* _What to produce_
Everything from the line with "Instruction: Click the Data final label" through the last line of the data below should be copied exactly, apart from the pictures.

* _Dataset excerpts_

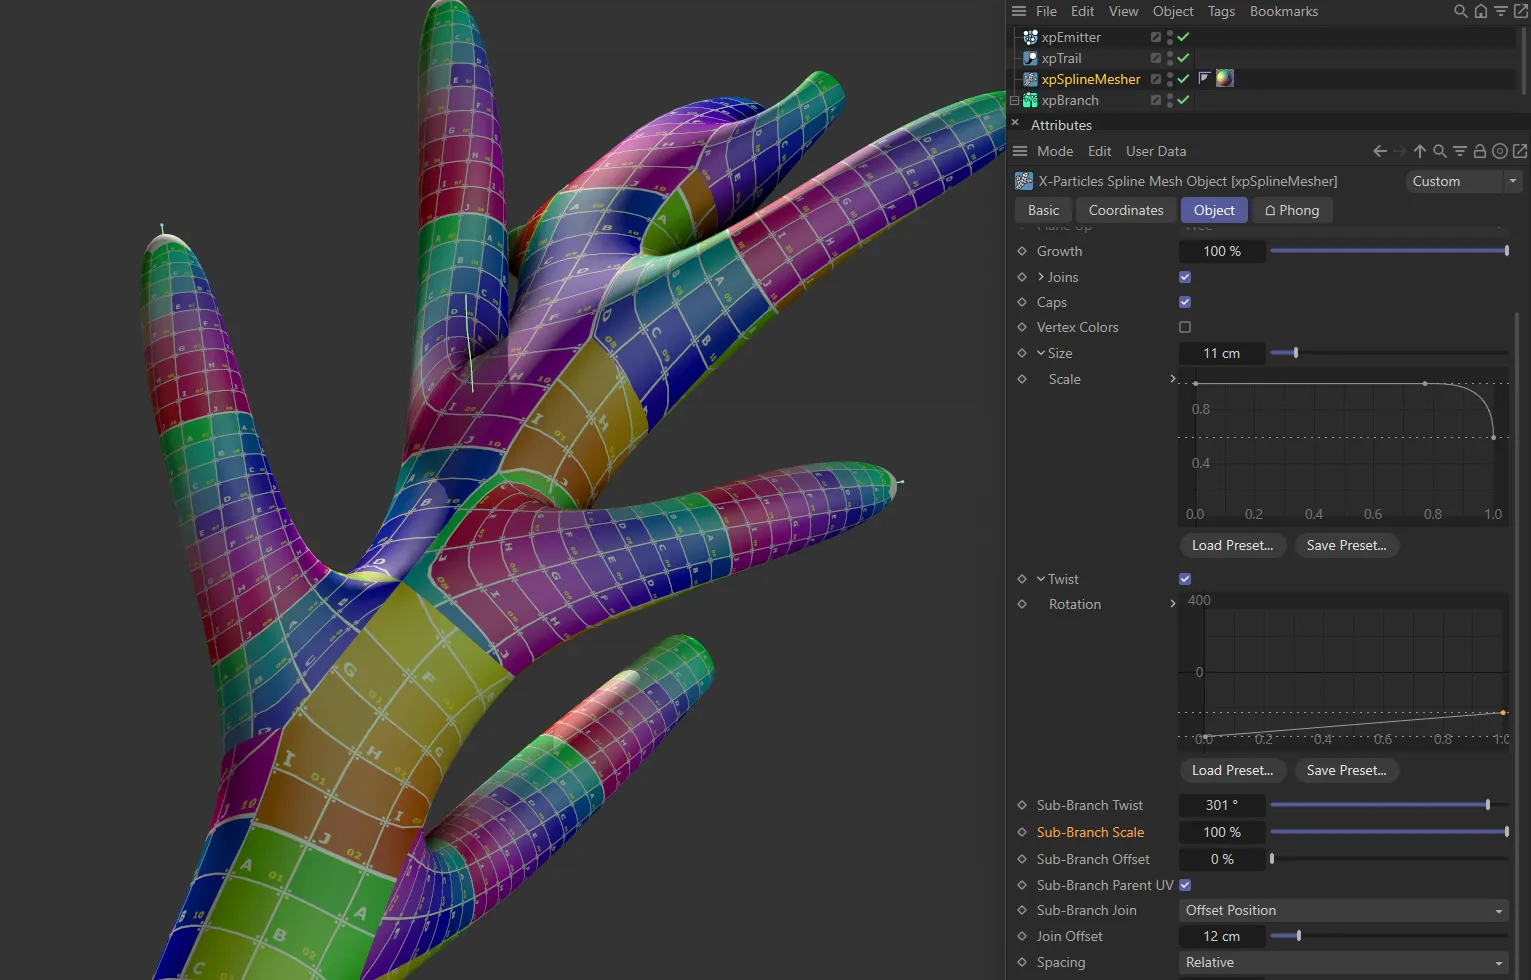Open Object Manager home icon
Screen dimensions: 1531x980
click(1481, 11)
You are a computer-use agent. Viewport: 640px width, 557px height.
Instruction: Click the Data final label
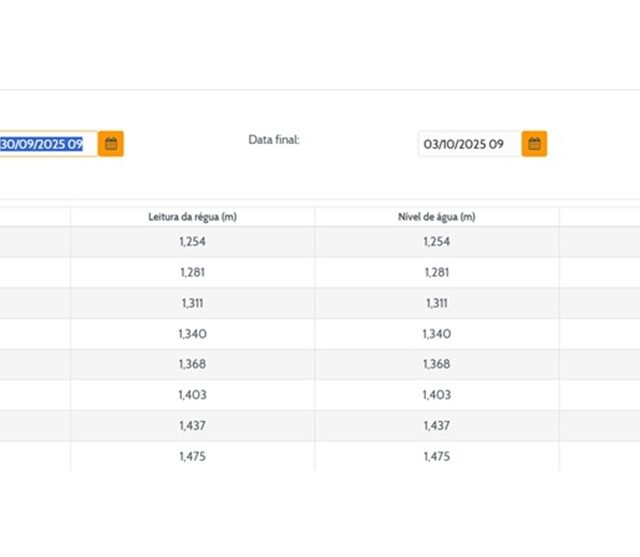click(x=274, y=140)
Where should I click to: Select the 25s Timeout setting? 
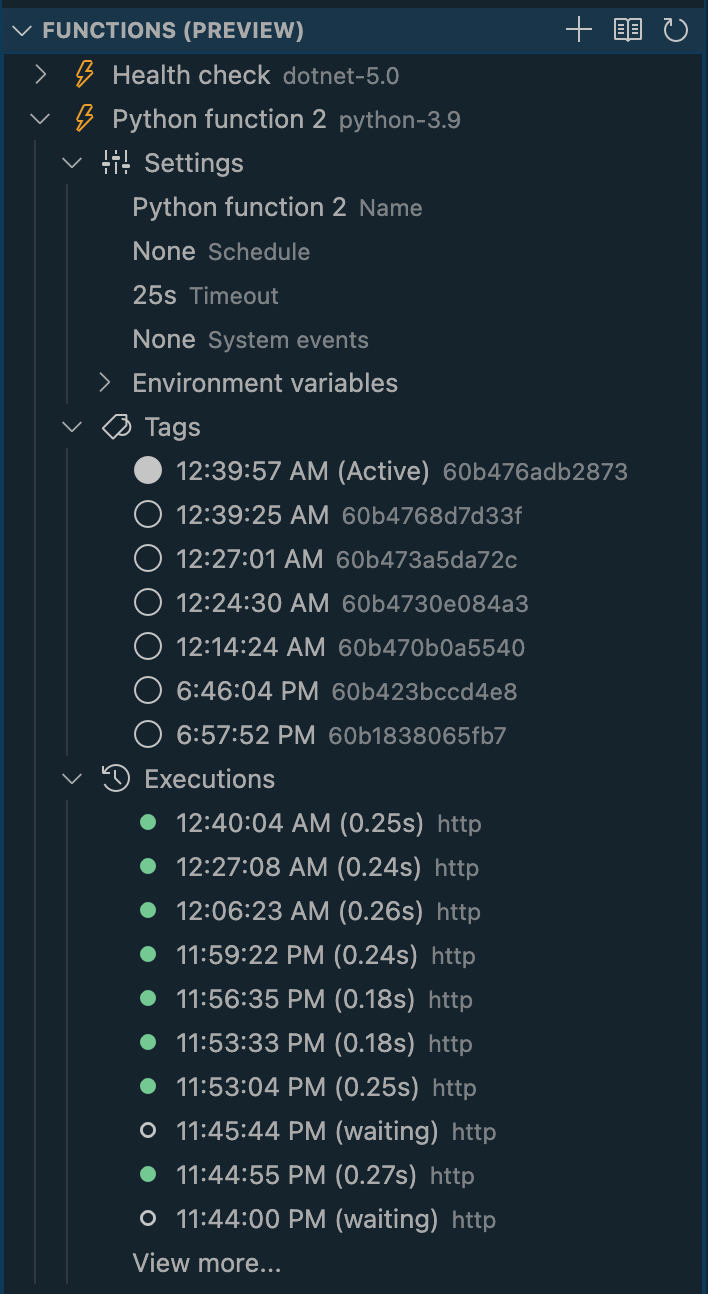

* _Written solution_
Instruction: Click the Data final label
click(x=274, y=140)
Where should I click to: Select the 25s Timeout setting? 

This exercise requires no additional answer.